Ici, la section défectueuse est isolée et remplacée par l’épissage et le rejoindre à un nouveau câble – un processus qui ressemble à un soudage et qui a pris 24 heures dans le cas de l’opération observée par la BBC.
Ensuite, le câble a été soigneusement abaissé vers le lit de l’océan, puis le ROV a fait un dernier voyage pour inspecter qu’il était bien placé et prendre des coordonnées afin que les cartes puissent être mises à jour.
Il a fallu 24 heures à l’équipe technologique pour réparer le câble défectueux au large du Ghana
Lorsqu’une alerte est reçue sur un câble endommagé, l’équipage de Léon Thévenin est prêt à naviguer dans les 24 heures. Cependant, leur temps de réponse dépend de plusieurs facteurs: l’emplacement du navire, la disponibilité de câbles de rechange et les défis bureaucratiques.
“Les permis peuvent prendre des semaines. Parfois, nous naviguons vers le pays touché et attendons au large jusqu’à ce que les documents soient triés”, explique M. Wallerand.
En moyenne, l’équipage passe plus de six mois en mer chaque année.
“Cela fait partie du travail”, explique le capitaine Thomas Quehec.
Mais en parlant aux membres de l’équipage entre les tâches, il est difficile d’ignorer leurs sacrifices personnels.
Ils sont issus d’horizons et de nationalités différents: français, sud-africain, philippin, malagaisiste et plus encore.
Adrian Morgan, le directeur principal du navire d’Afrique du Sud, a raté cinq anniversaires de mariage consécutifs.
“Je voulais arrêter. Il était difficile de rester à l’écart de ma famille, mais ma femme m’a encouragé. Je le fais pour eux”, dit-il.
Un autre ajusteur sud-africain, Noel Goeieman, craint qu’il ne manque le mariage de son fils dans quelques semaines si le navire est appelé à une autre mission.
“J’ai entendu dire que nous pourrions aller à Durban [in South Africa]. Mon fils va être très triste parce qu’il n’a pas de maman “, explique M. Goeieman, qui a perdu sa femme il y a trois ans.
“Mais je prends ma retraite dans six mois”, ajoute-t-il avec un sourire.
Malgré le péage émotionnel, il y a de la camaraderie à bord.
Lorsqu’elles sont en congé, les membres d’équipage jouent à des jeux vidéo dans le salon ou partagent des repas dans le mess du navire.
Leur entrée dans la profession est aussi diversifiée que leurs antécédents.
Alors que M. Goeieman a suivi les traces de son père, le chef Cook, Sud-Africain Remario Smith, est allé en mer pour échapper à une vie de crime.

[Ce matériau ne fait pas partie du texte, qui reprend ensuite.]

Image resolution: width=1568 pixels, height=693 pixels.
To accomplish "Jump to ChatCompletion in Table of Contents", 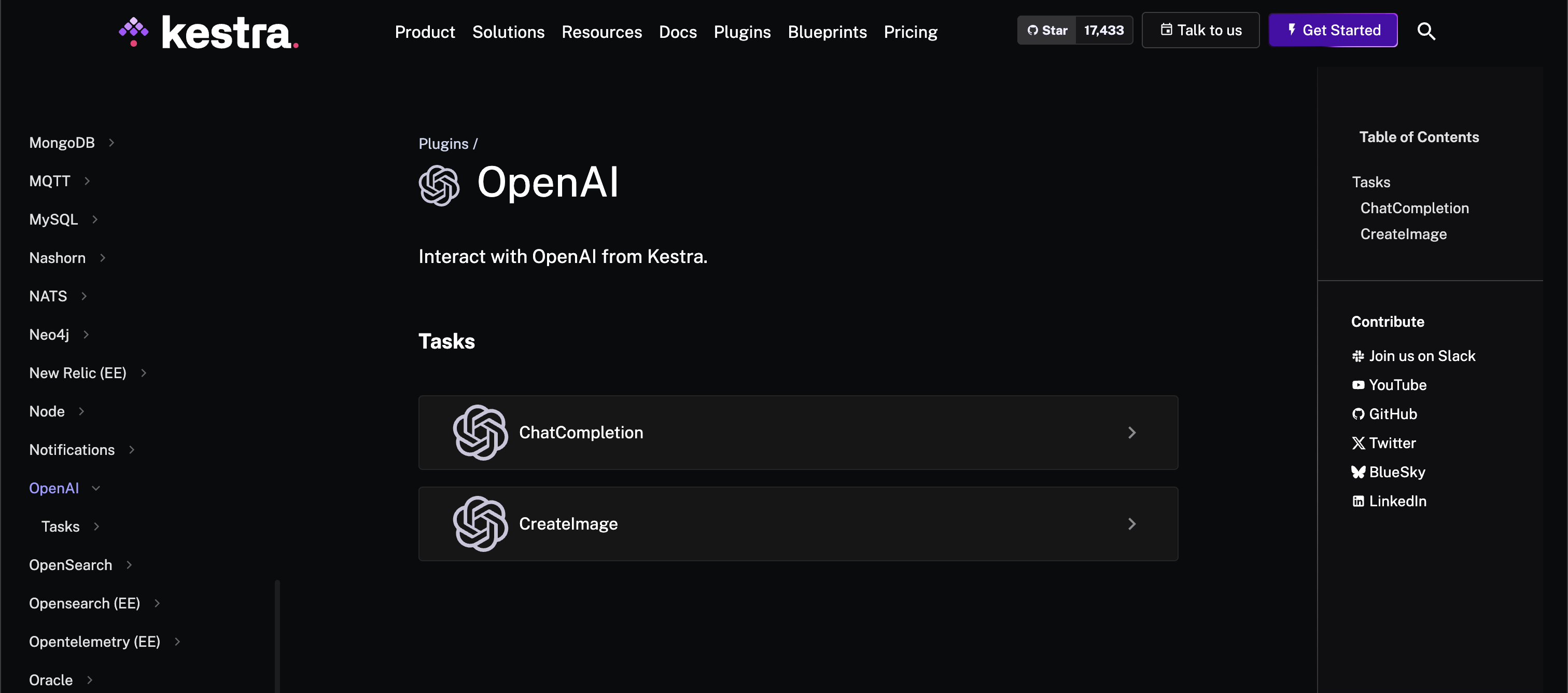I will [x=1414, y=207].
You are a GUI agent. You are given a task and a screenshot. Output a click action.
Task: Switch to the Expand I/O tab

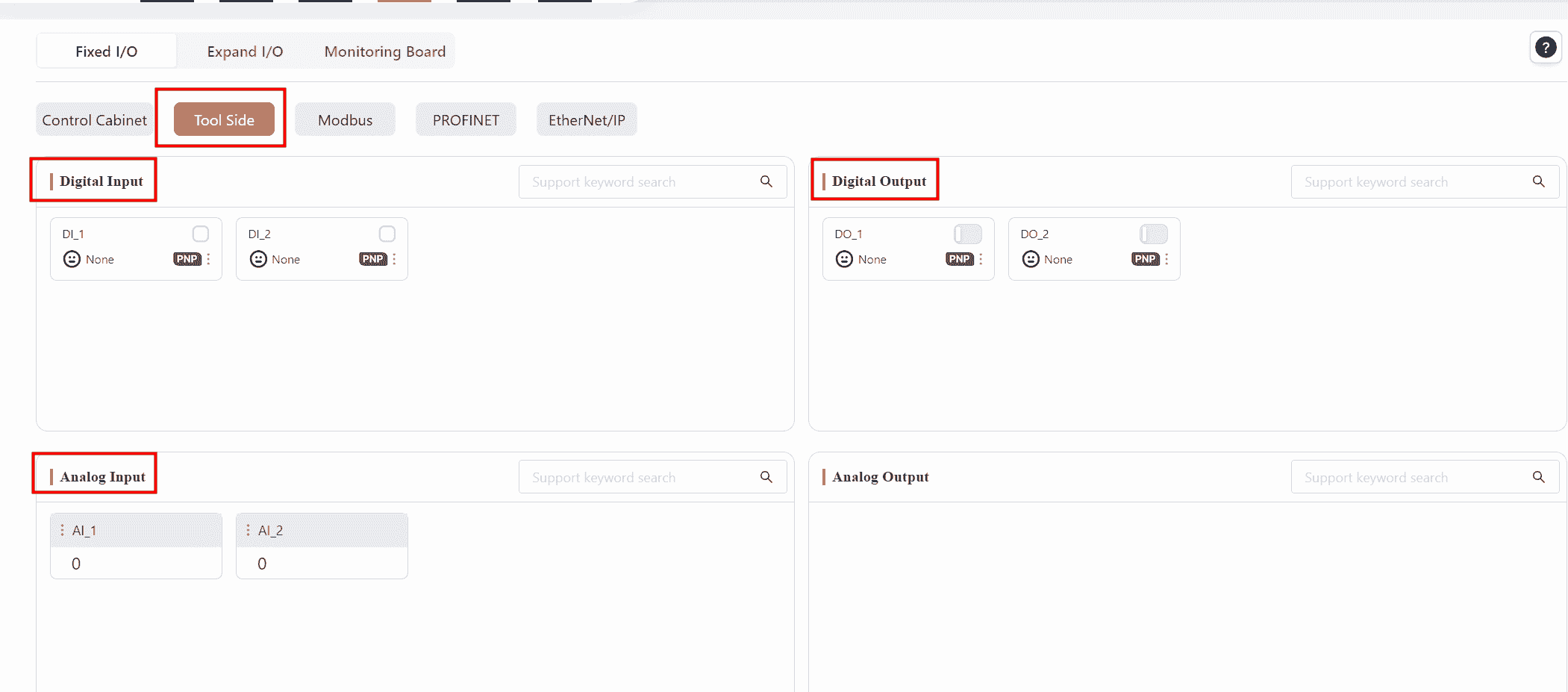pyautogui.click(x=245, y=52)
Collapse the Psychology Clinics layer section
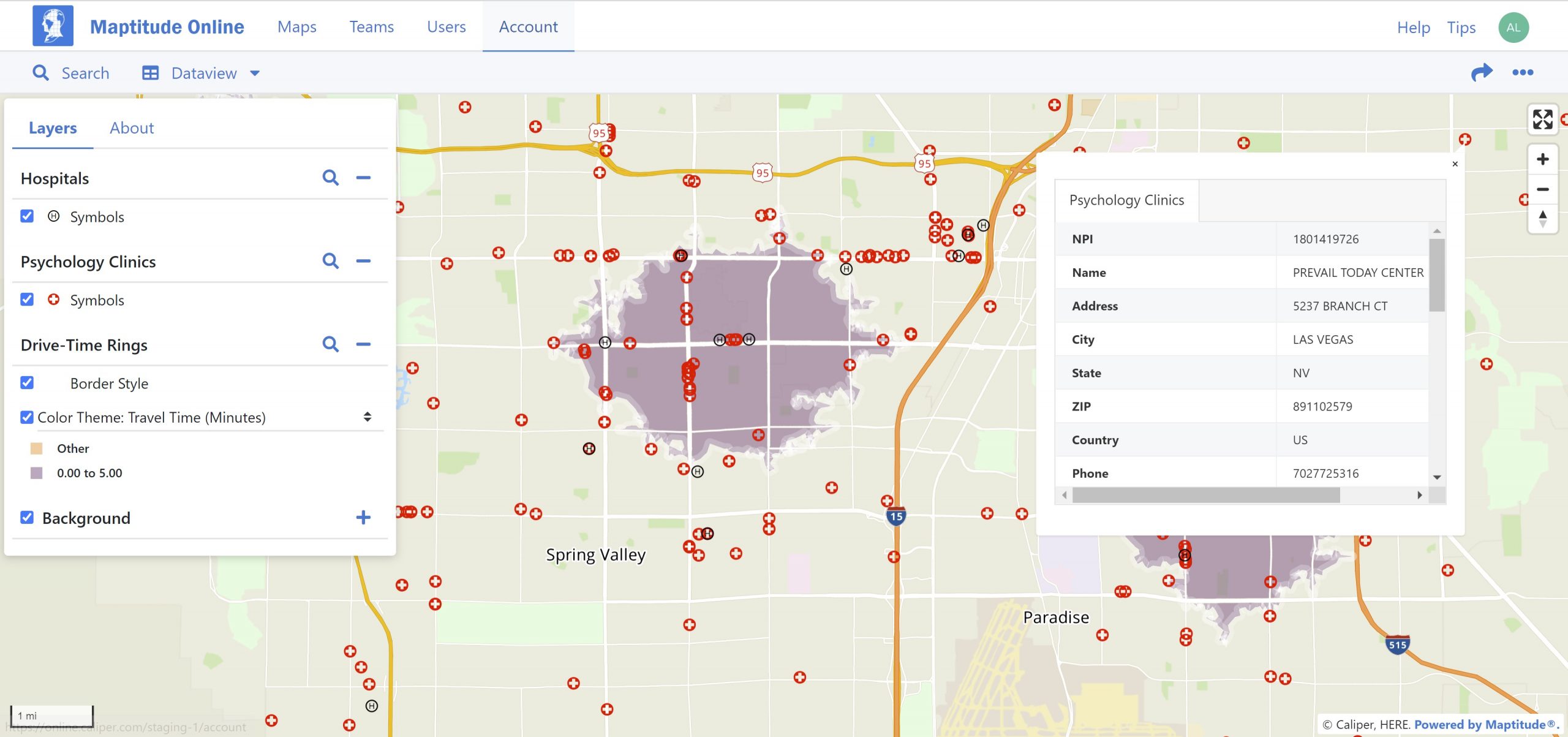This screenshot has height=737, width=1568. coord(363,262)
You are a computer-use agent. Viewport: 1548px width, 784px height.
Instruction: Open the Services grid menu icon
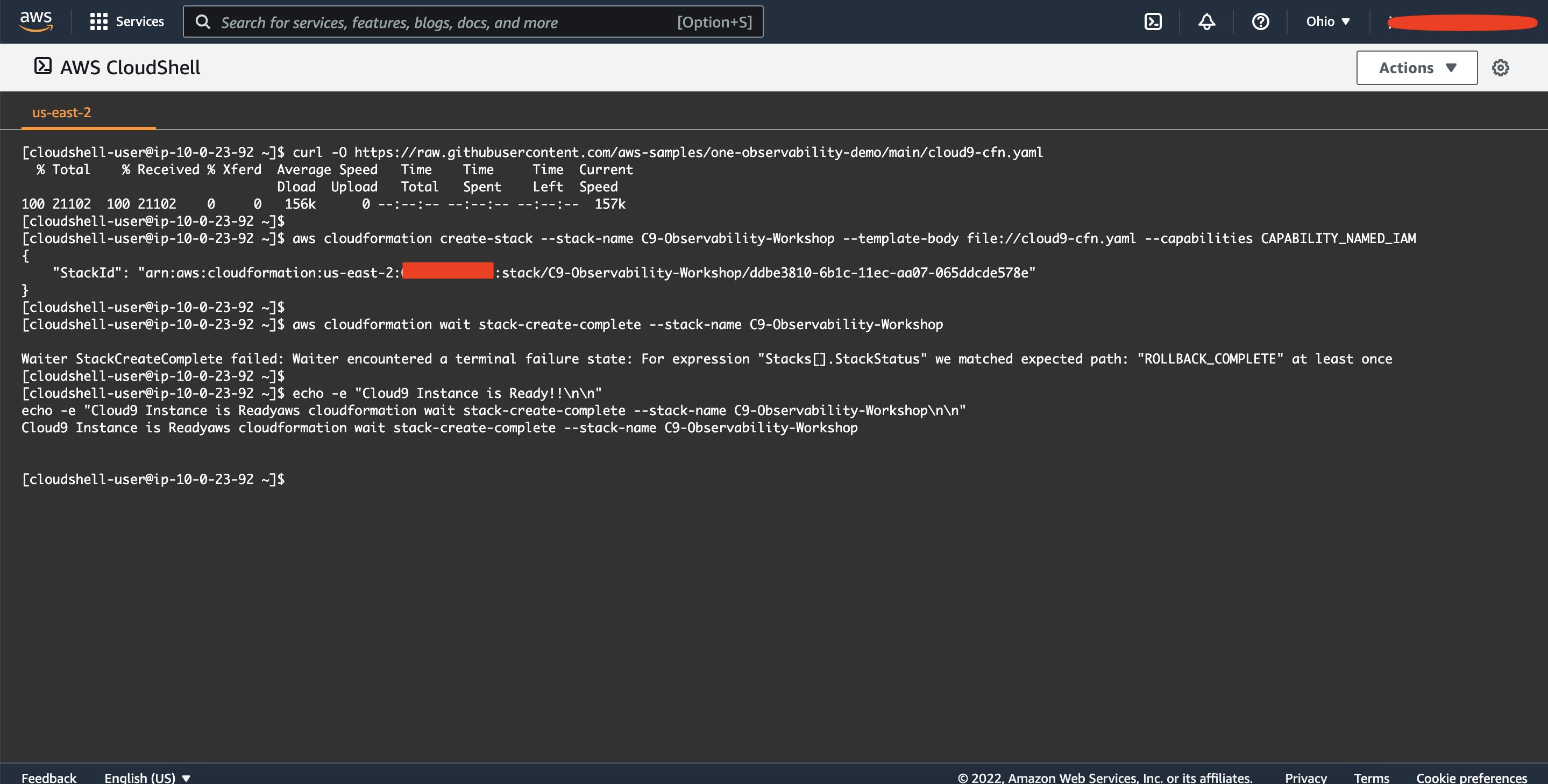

“J’étais impliqué dans des gangs quand j’étais plus jeune”, dit M. Smith, “mon enfant est né quand j’ai eu 25 ans, et je savais que je devais changer ma vie.”
Comme les autres à bord, il apprécie le rôle que le navire joue sur le continent.
“Nous sommes le lien entre l’Afrique et le monde”, explique l’ingénieur en chef Ferron Hartzenberg.
Reportage supplémentaire de Jess Auerbach Jahajeah.